University of Washington regents accused of violating state transparency law

Lawsuit cites email exchanges between university officials that indicate the board picked the school’s president before taking a public vote.

The Associated Press

SEATTLE — The University of Washington’s board of regents is facing a lawsuit over allegations that it violated the state’s open meeting laws by selecting the university’s president in secret.

The Seattle Times reported that the lawsuit filed Tuesday by the Washington Coalition for Open Government cites email exchanges between university officials that indicate the board picked Ana Mari Cauce before taking a public vote last October.

University spokesman Norm Arkans and board Chairman William Ayer have said Cauce’s appointment was made in accordance with state laws.

“We indicated earlier we believe the Regents fully complied with the requirements of the Open Public Meetings Act, and we still believe that,” Arkans wrote in an email to the newspaper.

The lawsuit comes after UW came under scrutiny earlier this year after the release of emails and other records by The Seattle Times.

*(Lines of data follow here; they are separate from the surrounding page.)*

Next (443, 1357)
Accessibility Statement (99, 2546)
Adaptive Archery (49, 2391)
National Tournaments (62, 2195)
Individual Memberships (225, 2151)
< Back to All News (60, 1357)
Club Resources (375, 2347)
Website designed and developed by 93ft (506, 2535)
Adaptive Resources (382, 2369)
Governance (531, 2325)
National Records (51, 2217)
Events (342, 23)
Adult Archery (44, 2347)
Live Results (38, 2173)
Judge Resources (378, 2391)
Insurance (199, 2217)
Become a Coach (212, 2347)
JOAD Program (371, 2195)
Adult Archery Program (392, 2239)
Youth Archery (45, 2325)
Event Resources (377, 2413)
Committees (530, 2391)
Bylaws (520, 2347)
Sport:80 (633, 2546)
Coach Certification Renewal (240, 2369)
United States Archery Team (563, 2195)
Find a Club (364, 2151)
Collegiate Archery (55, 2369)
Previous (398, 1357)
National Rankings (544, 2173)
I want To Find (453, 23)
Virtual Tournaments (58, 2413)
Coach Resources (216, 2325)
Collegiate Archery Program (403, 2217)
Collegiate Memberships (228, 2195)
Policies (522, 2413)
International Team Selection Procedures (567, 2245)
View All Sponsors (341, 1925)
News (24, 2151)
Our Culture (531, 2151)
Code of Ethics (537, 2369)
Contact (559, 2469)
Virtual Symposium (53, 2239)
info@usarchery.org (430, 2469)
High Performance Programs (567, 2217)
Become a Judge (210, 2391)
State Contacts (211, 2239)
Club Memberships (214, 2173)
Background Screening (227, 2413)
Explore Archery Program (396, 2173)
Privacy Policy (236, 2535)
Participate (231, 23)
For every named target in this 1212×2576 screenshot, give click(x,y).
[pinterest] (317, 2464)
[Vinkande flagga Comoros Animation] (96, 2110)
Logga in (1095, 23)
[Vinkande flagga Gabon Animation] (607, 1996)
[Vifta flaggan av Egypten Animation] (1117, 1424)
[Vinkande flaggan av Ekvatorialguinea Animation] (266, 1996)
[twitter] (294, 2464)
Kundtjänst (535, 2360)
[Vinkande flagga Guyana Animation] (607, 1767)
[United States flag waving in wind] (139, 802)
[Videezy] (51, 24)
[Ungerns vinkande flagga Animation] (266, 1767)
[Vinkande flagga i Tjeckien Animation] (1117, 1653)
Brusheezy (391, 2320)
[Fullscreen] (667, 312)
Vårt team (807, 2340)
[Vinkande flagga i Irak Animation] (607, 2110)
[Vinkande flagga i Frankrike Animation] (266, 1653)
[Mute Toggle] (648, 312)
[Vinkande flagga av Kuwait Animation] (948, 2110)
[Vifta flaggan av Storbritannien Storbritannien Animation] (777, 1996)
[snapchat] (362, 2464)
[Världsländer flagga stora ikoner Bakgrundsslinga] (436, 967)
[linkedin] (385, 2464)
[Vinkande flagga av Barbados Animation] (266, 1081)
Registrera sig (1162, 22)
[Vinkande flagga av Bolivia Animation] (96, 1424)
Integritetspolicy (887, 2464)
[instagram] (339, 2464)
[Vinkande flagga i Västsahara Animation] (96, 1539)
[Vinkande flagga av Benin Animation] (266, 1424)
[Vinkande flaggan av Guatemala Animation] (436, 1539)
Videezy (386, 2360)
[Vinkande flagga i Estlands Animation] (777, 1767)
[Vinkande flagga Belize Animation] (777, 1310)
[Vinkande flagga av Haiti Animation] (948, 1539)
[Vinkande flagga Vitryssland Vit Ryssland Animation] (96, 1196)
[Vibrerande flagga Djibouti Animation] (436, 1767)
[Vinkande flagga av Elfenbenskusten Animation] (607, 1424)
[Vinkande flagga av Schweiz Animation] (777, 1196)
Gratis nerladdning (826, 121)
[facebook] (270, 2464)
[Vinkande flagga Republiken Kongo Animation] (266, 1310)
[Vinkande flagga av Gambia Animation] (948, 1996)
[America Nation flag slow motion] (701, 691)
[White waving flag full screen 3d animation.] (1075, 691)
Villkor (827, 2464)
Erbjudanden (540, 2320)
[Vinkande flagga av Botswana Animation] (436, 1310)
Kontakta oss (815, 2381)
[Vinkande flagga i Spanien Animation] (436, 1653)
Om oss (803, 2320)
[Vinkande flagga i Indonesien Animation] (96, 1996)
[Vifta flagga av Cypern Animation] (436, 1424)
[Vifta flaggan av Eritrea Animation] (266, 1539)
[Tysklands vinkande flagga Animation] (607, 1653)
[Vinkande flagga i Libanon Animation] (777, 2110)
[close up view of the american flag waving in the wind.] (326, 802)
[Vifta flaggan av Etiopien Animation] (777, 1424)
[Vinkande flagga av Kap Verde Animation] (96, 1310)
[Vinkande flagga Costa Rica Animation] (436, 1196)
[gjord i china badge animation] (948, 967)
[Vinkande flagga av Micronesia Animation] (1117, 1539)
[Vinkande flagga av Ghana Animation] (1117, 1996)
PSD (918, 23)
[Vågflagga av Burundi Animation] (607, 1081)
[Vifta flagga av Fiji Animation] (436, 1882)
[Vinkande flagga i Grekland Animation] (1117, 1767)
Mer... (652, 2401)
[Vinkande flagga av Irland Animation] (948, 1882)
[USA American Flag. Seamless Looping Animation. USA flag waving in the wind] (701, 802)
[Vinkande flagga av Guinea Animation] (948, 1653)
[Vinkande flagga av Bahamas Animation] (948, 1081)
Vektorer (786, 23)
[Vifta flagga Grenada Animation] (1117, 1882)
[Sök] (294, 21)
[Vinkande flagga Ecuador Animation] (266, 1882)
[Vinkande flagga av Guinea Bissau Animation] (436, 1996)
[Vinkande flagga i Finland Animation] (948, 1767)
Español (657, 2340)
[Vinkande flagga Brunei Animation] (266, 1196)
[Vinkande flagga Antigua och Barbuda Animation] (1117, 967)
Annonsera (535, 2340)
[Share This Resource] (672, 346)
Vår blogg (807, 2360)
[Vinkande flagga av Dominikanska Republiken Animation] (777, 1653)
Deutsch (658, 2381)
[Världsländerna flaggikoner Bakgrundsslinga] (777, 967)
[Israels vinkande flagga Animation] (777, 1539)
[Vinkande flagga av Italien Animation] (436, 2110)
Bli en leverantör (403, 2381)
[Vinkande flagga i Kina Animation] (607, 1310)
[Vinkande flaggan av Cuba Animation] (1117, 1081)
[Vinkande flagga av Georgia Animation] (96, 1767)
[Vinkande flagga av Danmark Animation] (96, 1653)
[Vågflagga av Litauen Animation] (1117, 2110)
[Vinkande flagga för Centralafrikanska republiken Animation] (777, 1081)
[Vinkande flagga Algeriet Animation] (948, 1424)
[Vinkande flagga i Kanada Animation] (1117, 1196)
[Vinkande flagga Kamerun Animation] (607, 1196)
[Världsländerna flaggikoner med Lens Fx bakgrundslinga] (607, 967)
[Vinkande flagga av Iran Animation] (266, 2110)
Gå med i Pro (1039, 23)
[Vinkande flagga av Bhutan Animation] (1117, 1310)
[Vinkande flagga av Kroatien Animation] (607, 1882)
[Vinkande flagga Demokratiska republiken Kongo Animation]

One included the prepared script the chairman used to conduct the regents’ meeting that reveals the outcome of the board’s vote.

The lawsuit said the regents’ presidential-selection process is the latest of the board’s repeated violations of the state law, which requires governing bodies to deliberate and vote on hiring and other issues during public meetings.

The suit noted that last year, a King County judge found the regents board had violated the law on 24 different occasions by holding private dinner meetings at then-President Michael Young’s home from 2012 to 2014.

The lawsuit explicitly states the group isn’t seeking to overturn the selection of Cauce as president, but rather wants to hold regents accountable and to defend the integrity of the open-meetings law’s “citizen enforcement provision.”

Under increased penalties passed by the Legislature this year, members of governing bodies who knowingly violate the Open Public Meetings Act face fines of up to $500, up from $100.